Dataset entries:

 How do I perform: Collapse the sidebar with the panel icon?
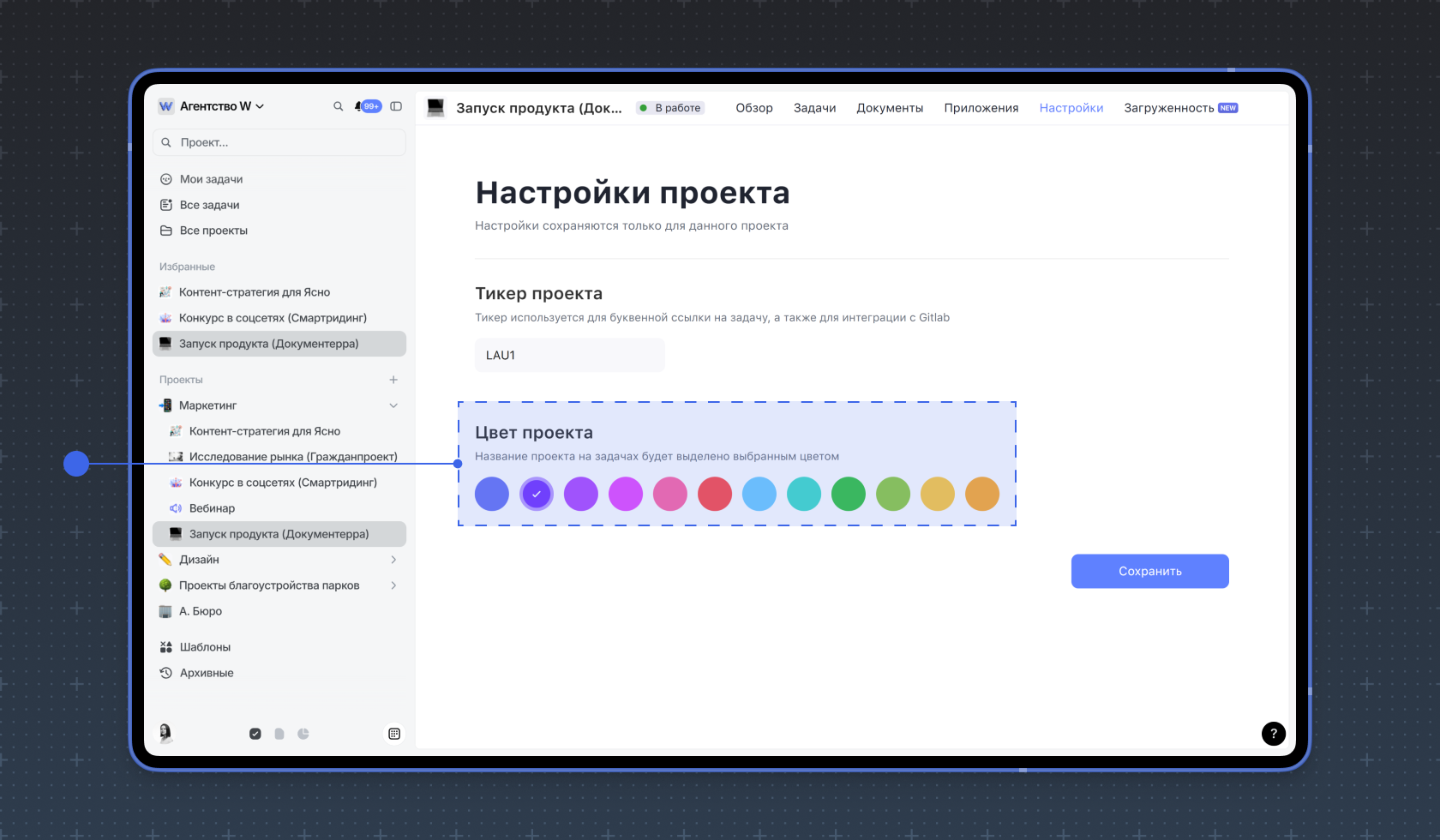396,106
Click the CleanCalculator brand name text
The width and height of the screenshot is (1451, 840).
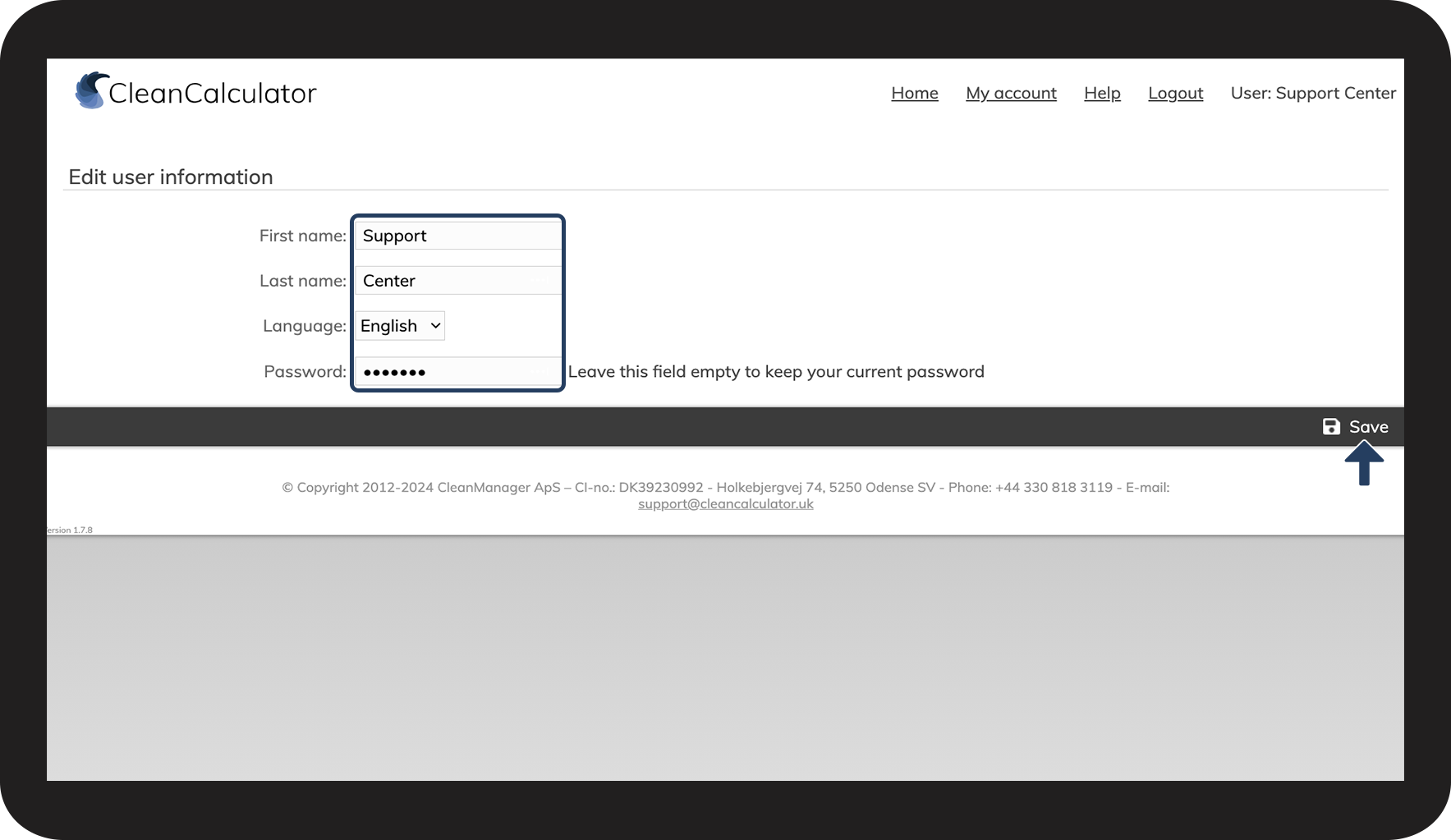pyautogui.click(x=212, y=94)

#### [TASK GOAL]
The records above should be repeated exactly, with no pictures in the copy.

#### [TASK ANSWER]
 How do I perform: Collapse the sidebar with the panel icon?
396,106
Click the CleanCalculator brand name text
The width and height of the screenshot is (1451, 840).
pyautogui.click(x=212, y=94)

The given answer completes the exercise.